Uber doesn't get things all its own way, and could be caught out by P endorsement requirement.

Chris Keall
Fri, 04 Aug 2017

After operating in a legal grey area since 2014, Uber is now street-legal in New Zealand – thanks to the Land Transport Amendment Bill (No 2) which has passed its third and final reading in Parliament.

The legislation will come into force on October 1. It was supported by National, Act and UnitedFuture, with Labour, the Greens and the Maori Party opposed.

The head of New Zealand's largest taxi company, Blue Bubble Taxis chief executive Bob Wilkinson, says he’s extremely “extremely disappointed the government did not listen to the industry, and has pushed through flawed legislation that reduces safety for small passenger service vehicle (taxi) drivers and passengers.”

He says because Uber’s contract drivers are managed via a smartphone app, and a smartphone can be handed to another person, there’s effectively no way to enforce rules over driving hours.

He points to the recent case of an Uber driver who drove a couple from Auckland to Wellington overnight after already working a full day behind the wheel.

Mr Wilkinson also questions why the legislative update removed the requirement for security cameras, which he sees as a protection for drivers, and the requirement for signage in Braille. 

P endorsement requirement a thorn in Uber's side
However, the taxi industry did have one win, with the requirement of a special license to carry passengers (known as a “P" endorsement) is maintained in the updated legislation.

Uber does not require its drivers to have a P licence (though it does run a police background check).

The US multinational did not immediately respond to NBR’s query, or a followup query, over how many of its contract drivers in New Zealand hold a P licence.

Mr Wilkinson is clearly going to keep the heat on about that point. He says all vehicles and drivers in his fleet will be legal by October 1, but he's not sure about others.

More teeth
As well as potentially thinning Uber’s ranks, the P license requirement will give the NZTA some teeth.

When NBR last checked in with the NZTA, it was dragging its feet on its investigation of the Auckland-Wellington Uber driver but the ultimate outcome was likely not consequential in any case.

The NZTA has the power to remove a driver’s P licence – that means he or she would effectively lose their job at a taxi company but, with Uber not requiring one, it would have been a slap with a wet bus ticket. That will change after October 1.

Uber’s NZ general manager, Richard Menzie did send a statement saying he was pleased the government had formally recognised his company as part of New Zealand’s transport system.

“This wouldn't have been possible without ACT MP David Seymour's advocacy for sensible ridesharing regulations, as well as the efforts of the Minister for Transport, Simon Bridges MP, to deliver these reforms.”

He says Uber has 330,000 users in New Zealand and 4000 drivers.

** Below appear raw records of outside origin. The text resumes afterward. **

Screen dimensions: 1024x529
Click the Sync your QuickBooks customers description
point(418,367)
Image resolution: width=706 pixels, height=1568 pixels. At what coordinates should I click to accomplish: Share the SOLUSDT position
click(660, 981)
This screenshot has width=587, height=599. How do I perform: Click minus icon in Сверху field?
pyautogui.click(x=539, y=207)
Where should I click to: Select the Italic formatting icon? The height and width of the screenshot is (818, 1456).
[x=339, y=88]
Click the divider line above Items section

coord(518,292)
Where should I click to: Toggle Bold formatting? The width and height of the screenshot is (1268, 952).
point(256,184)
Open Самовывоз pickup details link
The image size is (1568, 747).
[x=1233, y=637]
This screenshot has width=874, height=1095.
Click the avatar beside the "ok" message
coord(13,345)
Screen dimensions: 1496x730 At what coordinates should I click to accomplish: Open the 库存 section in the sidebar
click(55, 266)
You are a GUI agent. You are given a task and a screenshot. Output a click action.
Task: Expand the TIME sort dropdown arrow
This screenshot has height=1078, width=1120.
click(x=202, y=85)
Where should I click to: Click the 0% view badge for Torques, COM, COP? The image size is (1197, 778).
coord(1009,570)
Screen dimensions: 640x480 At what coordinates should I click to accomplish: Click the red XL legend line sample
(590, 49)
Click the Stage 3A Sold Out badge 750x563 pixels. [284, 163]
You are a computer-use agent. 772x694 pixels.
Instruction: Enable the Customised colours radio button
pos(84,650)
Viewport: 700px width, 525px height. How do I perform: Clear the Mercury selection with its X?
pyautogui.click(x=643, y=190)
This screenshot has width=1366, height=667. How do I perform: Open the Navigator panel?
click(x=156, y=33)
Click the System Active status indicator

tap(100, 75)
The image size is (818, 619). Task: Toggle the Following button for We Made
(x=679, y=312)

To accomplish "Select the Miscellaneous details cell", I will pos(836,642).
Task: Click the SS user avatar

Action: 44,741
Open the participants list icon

The company says it has several safety measures, including real-time tracking of rides for passengers, friends or family of passengers and drivers.

Commentators including Ian Apperley have called on the taxi industry to do less moaning, and put more effort into its own apps and payment systems.

Mr Wilkinson says companies in the Blue Bubble Taxis alliance "have an app out there that works, and you can pre-pay."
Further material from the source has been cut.